**EXCERPT PROVIDED**.
Controversial 70s guru Adi Da (aka Bubba Free John etc etc) died on Thanksgiving.

My main connection to him is his strong early influence from my erstwhile guru Swami Muktananda. I have a little familiarity with Da from attending programs run by his devotees here in Berkeley; these included some readings from his books, and watching him on video.

I've always been intrigued by how Da was accepted as a super high-class teacher by major writers and philosophers like Ken Wilber and Alan Watts... since his teachings on the whole had so little resonance for me. I've previously posted about Wilber here and here. It was this curiosity about Da's popularity that inspired me to start this blog with a post about Adi Da over a year ago.

I've joined some discussion about Adi Da at the Nonduality Blog and elsewhere. Nonduality.org may be the most lively forum on the topic; Guruphiliac has also added a Da post.

Zen Master Seung Sahn used to say "A bad situation is a good situation." If someone is attached to money, and it's working out well for him, it's very difficult to see and examine and question the underlying attachment. But when a financial crisis hits, the bad situation is an inspiration for inquiry, for looking to the roots of the suffering in our own thinking. Likewise, when a guru dies, the bad situation may be the best time to wonder about our tendency to seek external authority above believing our own experience. That's generally what I've been saying in those discussions.

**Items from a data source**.
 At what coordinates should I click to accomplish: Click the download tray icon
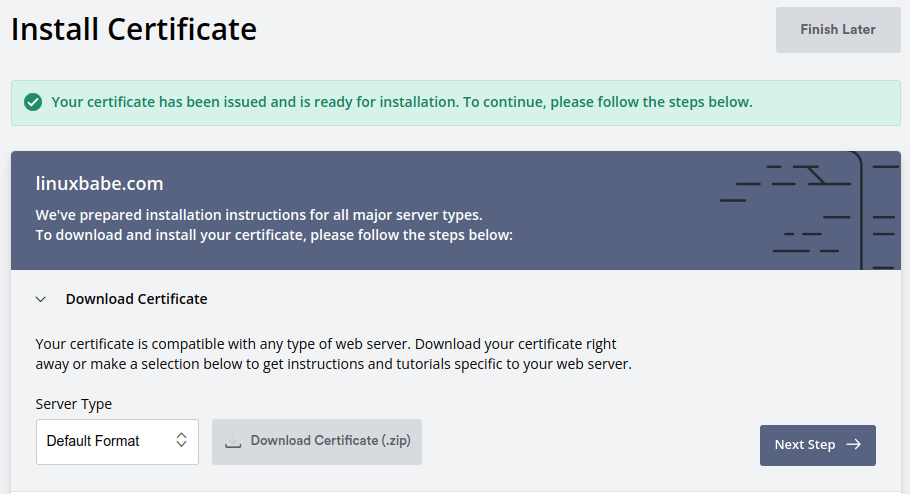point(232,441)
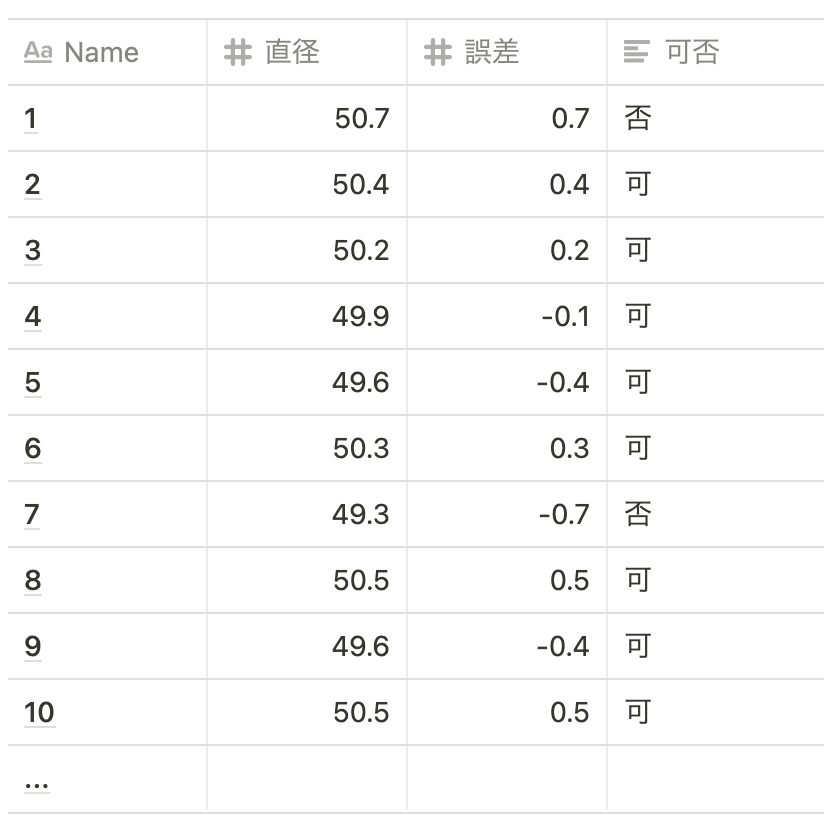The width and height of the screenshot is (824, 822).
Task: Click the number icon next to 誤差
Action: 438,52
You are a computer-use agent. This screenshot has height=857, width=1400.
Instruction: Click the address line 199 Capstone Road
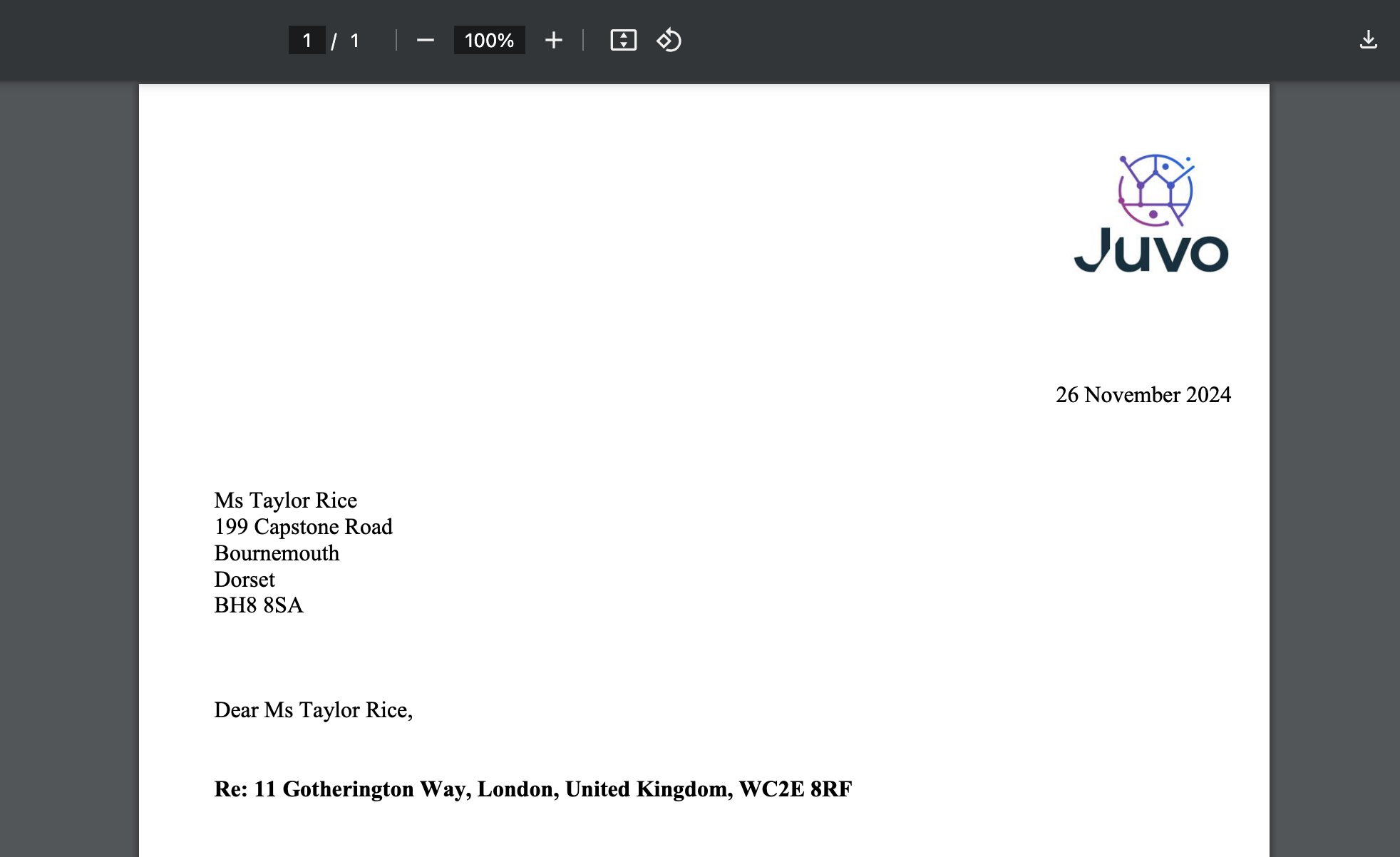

**SHORT PROBLEM**. Pick up the blog post about Adi Da's death after its final sentence and extend it by another paragraph.

**RESULT**.
I happen to have been present in the Ganeshpuri India ashram when Swami Muktananda died. As I saw the devotees scrambling for a new way to project their belief and devotion during those days, it made me wonder about how the needs and wants and expectations of the followers may be the most fundamental part of the equation. (If authoritarian gurus didn't exist, we'd have to invent them.) I've always thought that being in the midst of Muktananda's death-drama was a key experience in pointing me toward a more independent path, which is likely why Da's passing is interesting to me today.